++++ PASSAGE TO READ ++++

# Not to be outdone, Retsu builds something extraordinary...



## Retsu (Jan 24, 2009)

Altmer inspired me to create a thread like this of my own. I definitely don't want to take attention away from his, so go visit it if you haven't.

Here are a few of my personal recommendations. Because I am a member of many private torrent trackers, I am constantly exposed to new and interesting music. There's more bad than good (I am quite picky), but a few gems have been found in my constant mission to hear everything in the world. I will add something new every day. If you want, post some other bands you like and I'll see if I can find something I think you'd enjoy. I'm not making any promises, though. ;)

*Recommendations:
*

Jan 24 - Blutengel
Jan 25 - Jill Tracy


----------



## Retsu (Jan 24, 2009)

*January 24, 2009*​Blutengel
Recommended tracks (Youtube): Dancing in the Light, Seelenschmerz, Vampire Romance





​ 
*Quick summary: *Hailing from the heart of twisted, dark, and danceable music (that is, Germany), Blutengel's eccentric combination of eurodance and a prevalent gothic aesthetic has intrigued the darkwave scene since their humble beginnings in 1998. Their music is quite varied - male and female vocals are utilized equally, and there are lyrics in both English and German.

*Why they were chosen:* For lack of a better word, Blutengel is a very _enjoyable_ band_._ There are many dark atmospheres present in their music, but the futurepop elements keeps things balanced and make sure the eccentricity's not too full of itself. Their music is very accessible (especially their latest release, "Dancing in the Light") and is full of passion.

++++ PROVIDED MATERIAL ++++

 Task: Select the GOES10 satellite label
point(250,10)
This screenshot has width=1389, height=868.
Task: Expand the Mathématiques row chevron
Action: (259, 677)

++++

_WORK TO COMPLETE_:
- 1) According to the music recommendation thread, in what year did Blutengel begin?
- 2) Say whether each statement agrees with the music recommendation thread, and quote the words of the thread that decide it.
(a) Blutengel's lyrics are in both English and German.
(b) Retsu plans to add a new recommendation every week.
(c) Blutengel's songs use only female vocals.

_TASK-BY-TASK RESULTS_:
- 1) 1998

- 2)
(a) Yes: "there are lyrics in both English and German."
(b) No: "I will add something new every day."
(c) No: "male and female vocals are utilized equally"